This will be a particularly busy week in the poetry scene in Spokane. Here’s what’s coming up:

Release party for “Ourself,” by Dennis Held, today, 3 p.m. at the John F. Thamm Gallery, 11 S. Washington St. – Held, a Spokane poet and owner of the Area 58 gallery and store, will read from his new volume, published by the Gribble Press, which “makes the personal into a universal world we all share,” according to the publisher.

In addition, all local poets are invited to bring a poem to read aloud. The open mic will begin at 3 p.m., and Held’s presentation will begin at 3:30. There will be no cover charge and light refreshments will be served.

Marjorie Perloff lecture, Tuesday, 7:30 p.m., Wolff Auditorium at Gonzaga University – Perloff is a respected poetry and art scholar who will lecture on “The Madness of the Unexpected: Marcel Duchamp and High/Low Controversy.”

She is a professor emerita of English at Stanford University and scholar-in-residence at the University of Southern California. The subject will be visual art but poetry will probably come up as well, since Perloff is considered one of the foremost critics of contemporary poetry.

An Evening of Poetry and Prose, Wednesday, 6:30 p.m., Hagan Foundation Center for the Humanities, library second floor, Building 16, Spokane Community College, 1810 N. Greene St. This installment of the Beacon Hill Reading Series will feature three local writers reading from their works.

Tom Gribble is a teacher at SCC whose work has appeared in dozens of journals. Erin Pringle is a Spokane Falls Community College teacher whose fiction has been nominated for a Pushcart Prize.

Tod Marshall teaches at Gonzaga University and his most recent book of poetry, “The Tangled Line,” was a finalist for the Washington State Book Award.

This event is free and open to the public.

‘Blind Your Ponies’

Here’s some advance notice on an author whose novel “Blind Your Ponies,” about a high school basketball coach in tiny Willow Creek, Mont., has become a publishing phenomenon.

Stanley Gordon West, a struggling Minnesota author, self-published the novel and sold it from the trunk of his car.

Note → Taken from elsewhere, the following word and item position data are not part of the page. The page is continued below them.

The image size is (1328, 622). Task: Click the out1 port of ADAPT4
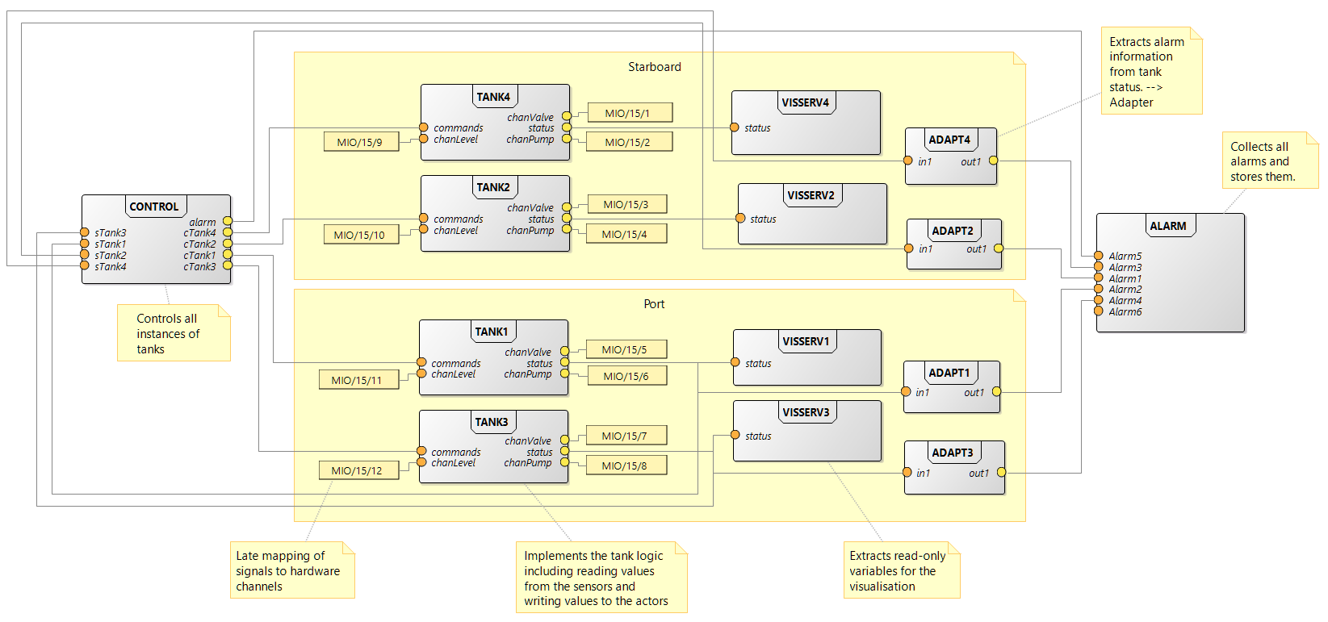pos(993,160)

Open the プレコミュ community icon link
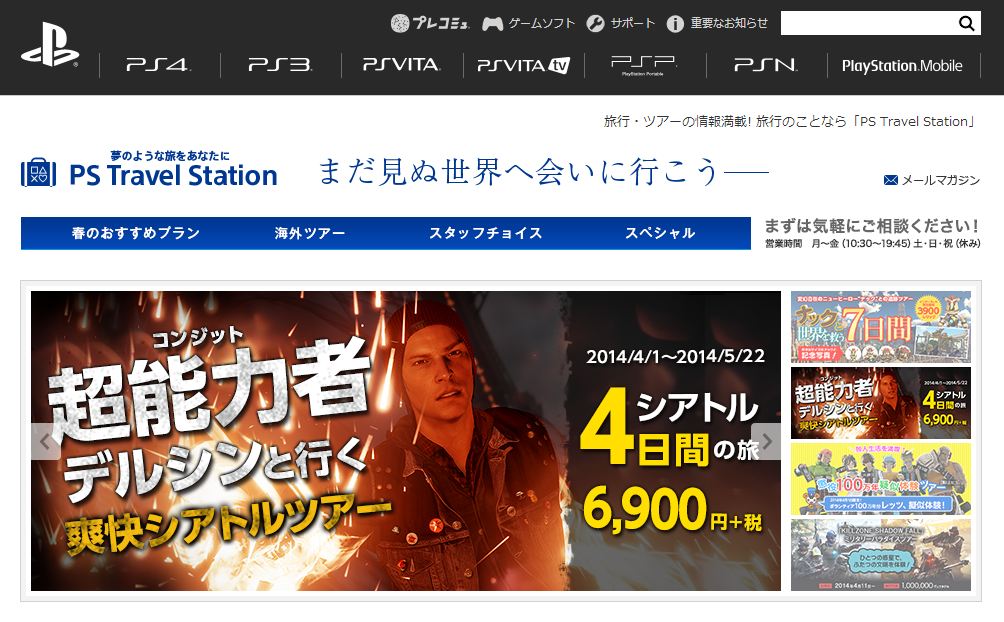400,24
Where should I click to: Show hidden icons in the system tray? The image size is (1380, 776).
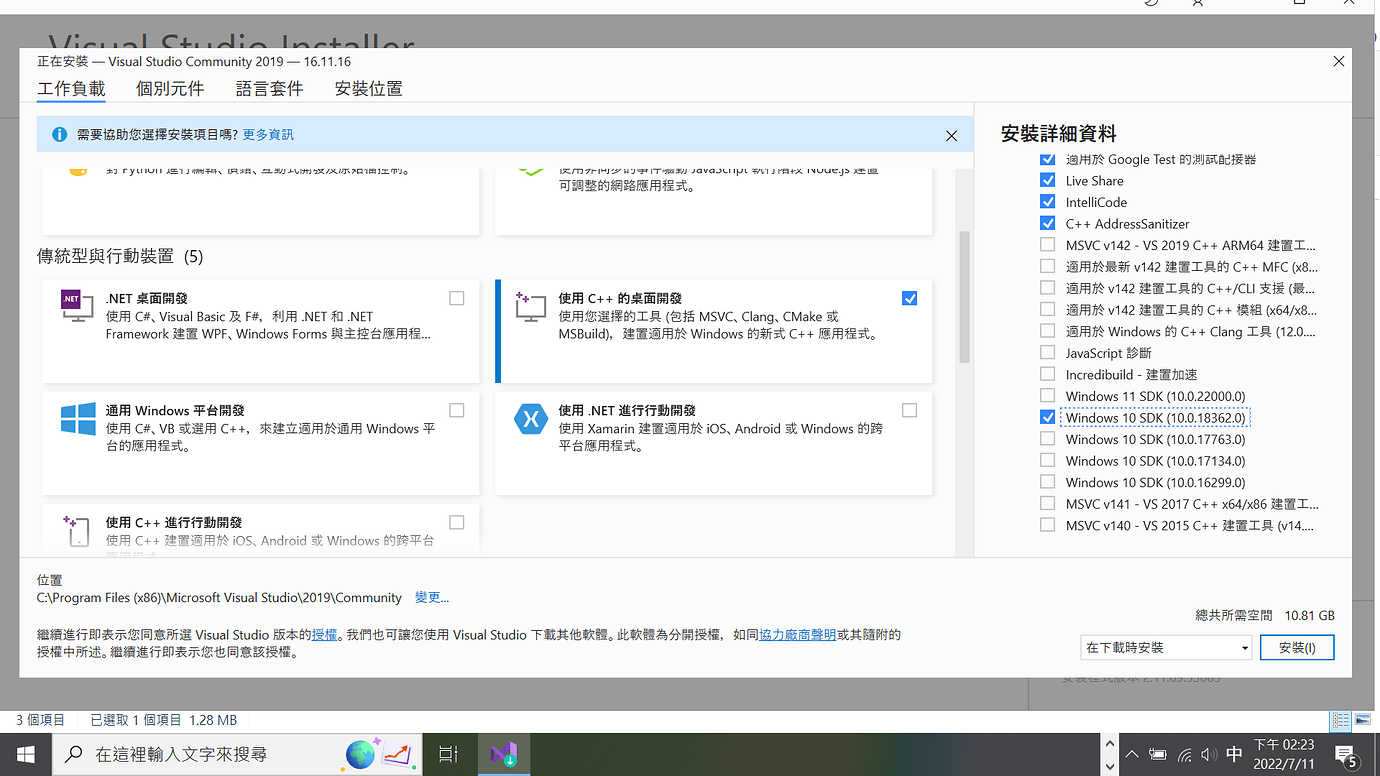tap(1132, 754)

Slowly word spread and he ended up selling an astonishing 42,000 copies.

Ten years later, in summer 2009, a major national publisher, Algonquin Books, picked it up and has launched a handsome trade paperback edition.

West, 78, will be coming to Auntie’s Bookstore, 402 W. Main Ave., on Feb. 15, 7 p.m., to read from this book – and to talk about the journey of the book itself.